• **WORK REQUEST**
In the records below, repeat word for word only the lines starting at the one that contains "At what coordinates" and ending at the one that contains "Where should I", pictures excluded.
** Opening RECORDS PROVIDED block **
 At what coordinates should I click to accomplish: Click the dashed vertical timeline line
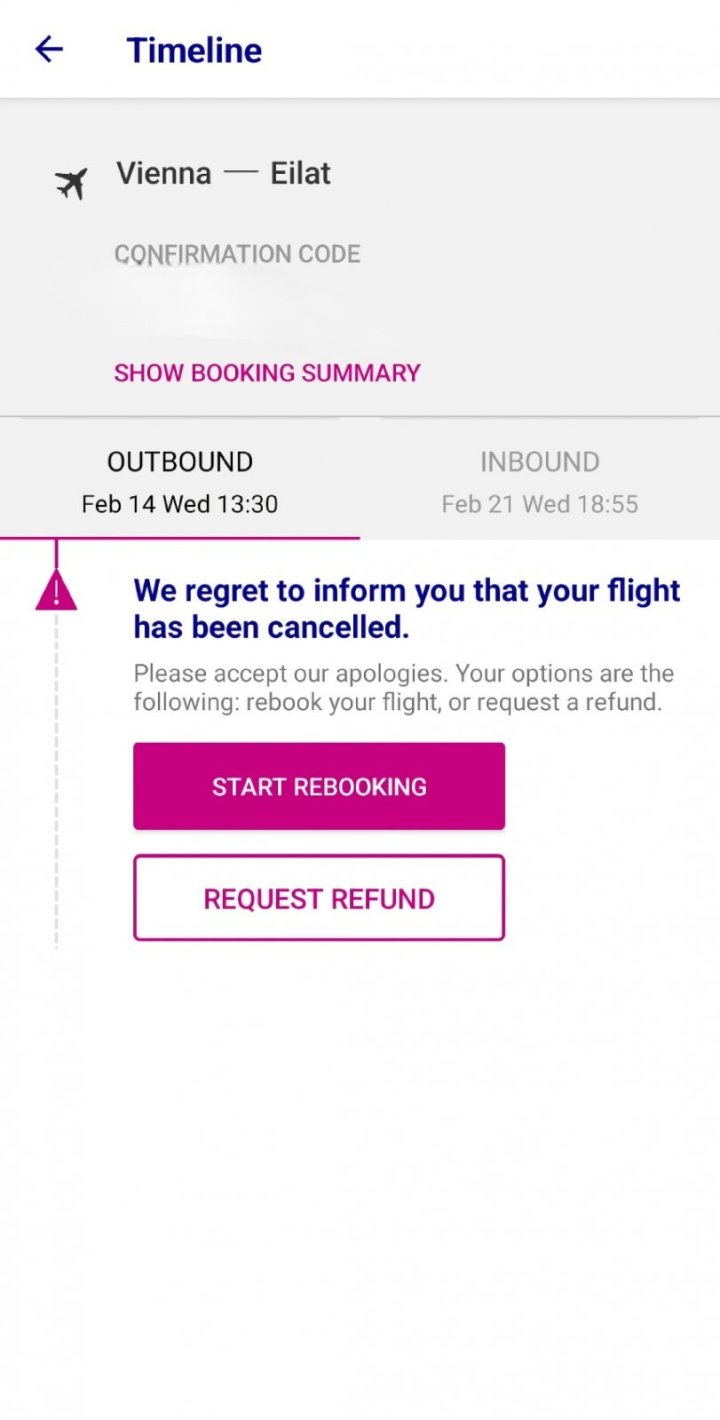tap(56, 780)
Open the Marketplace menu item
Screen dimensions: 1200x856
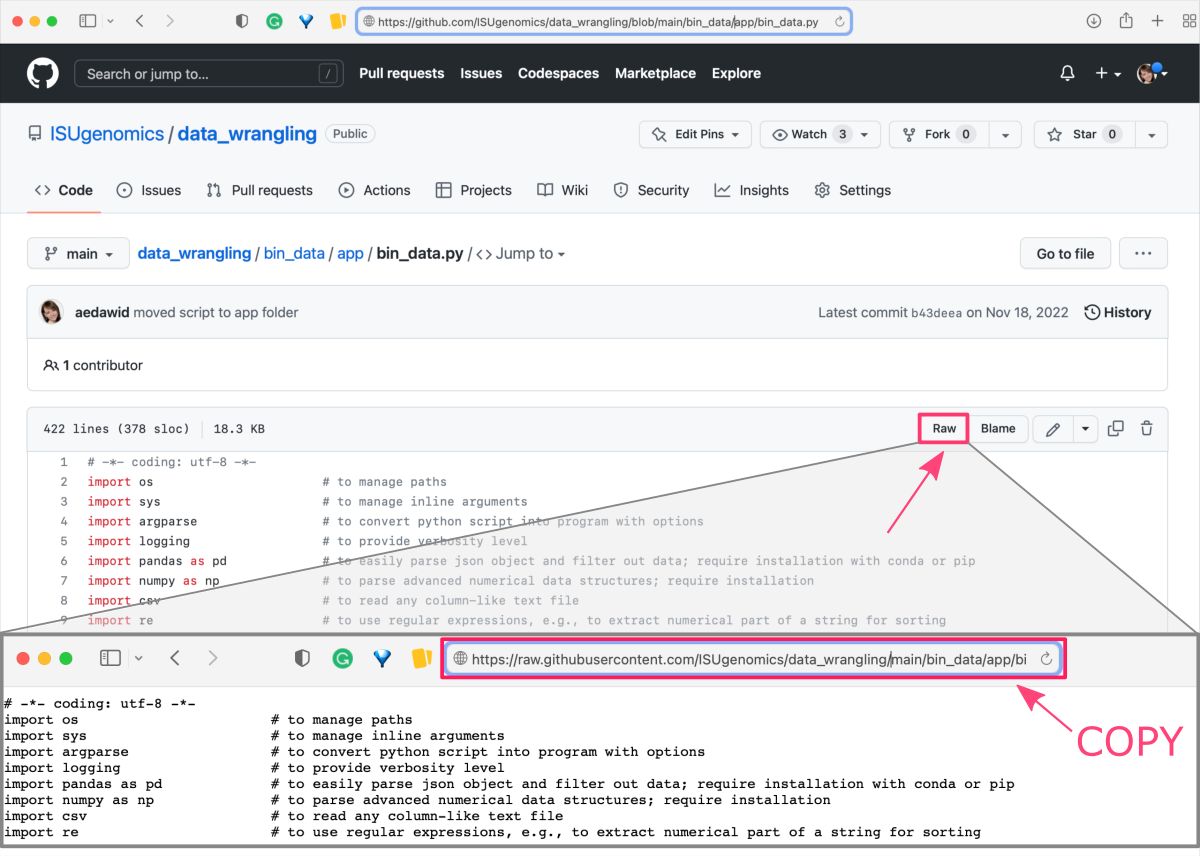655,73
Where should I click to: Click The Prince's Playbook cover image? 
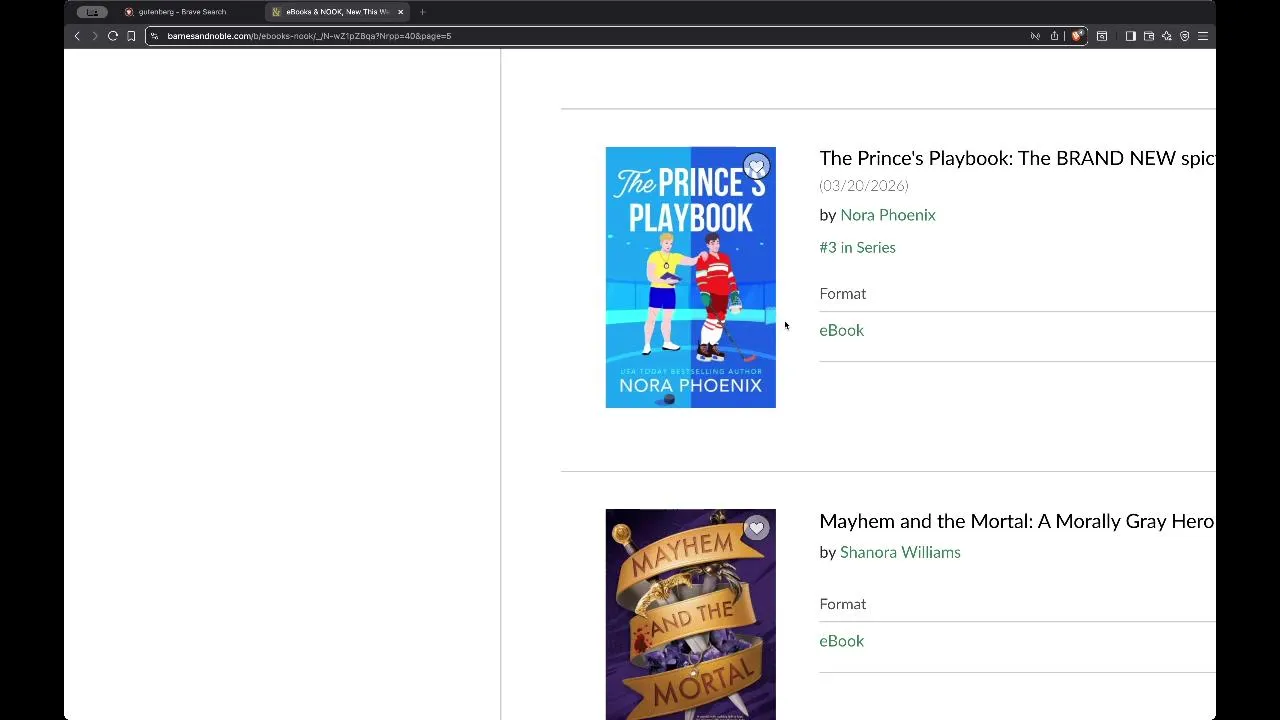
** Closing RECORDS PROVIDED block **
** Opening RECORDS PROVIDED block **
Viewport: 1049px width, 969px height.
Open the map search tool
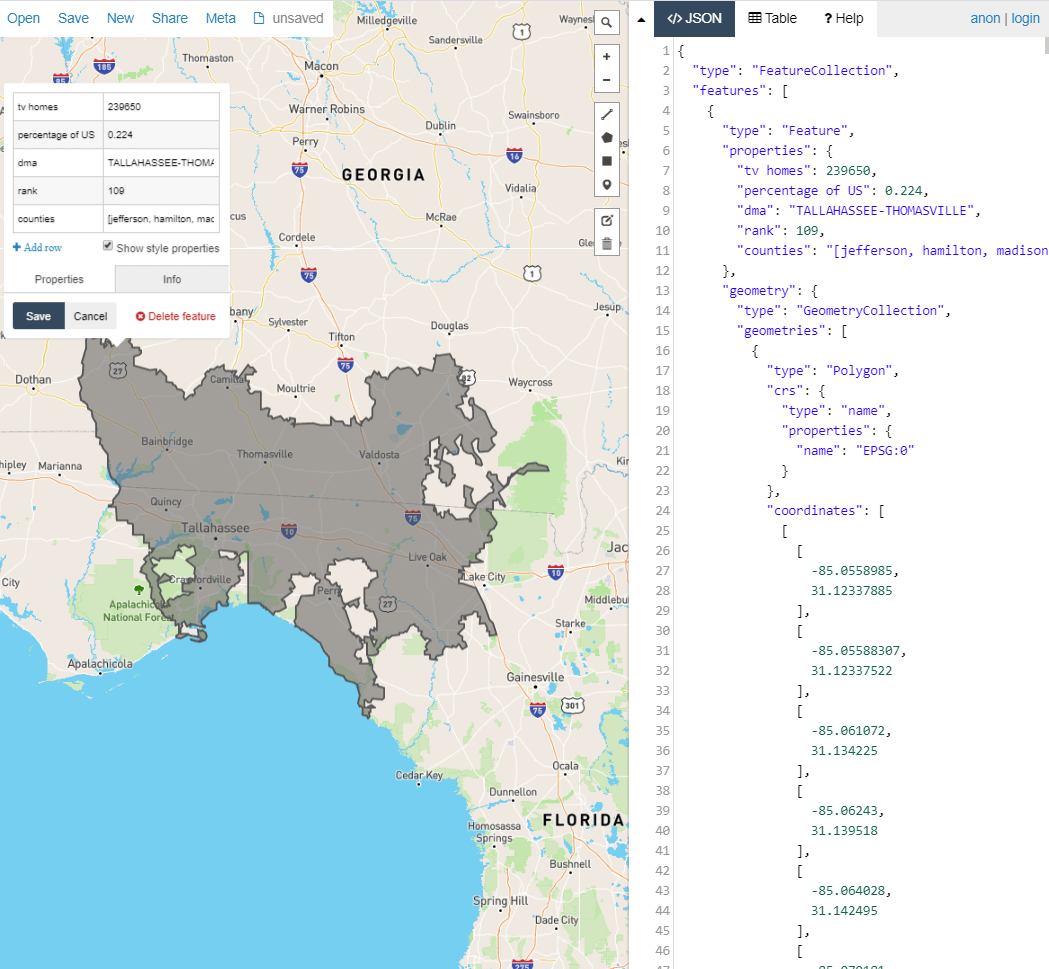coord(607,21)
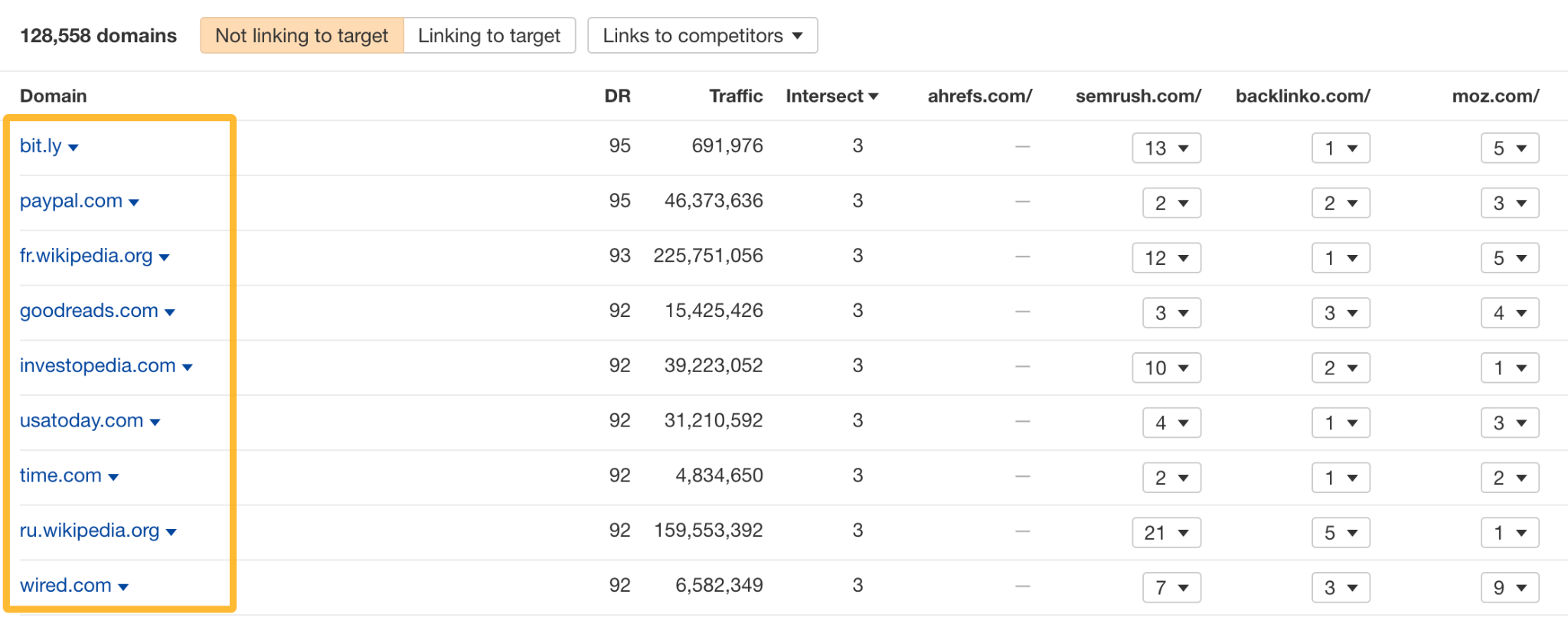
** Closing RECORDS PROVIDED block **
• **ANSWER BOX**
 At what coordinates should I click to accomplish: Click the dashed vertical timeline line
tap(56, 780)
Open the Marketplace menu item
Screen dimensions: 1200x856
655,73
Where should I click to: Click The Prince's Playbook cover image? 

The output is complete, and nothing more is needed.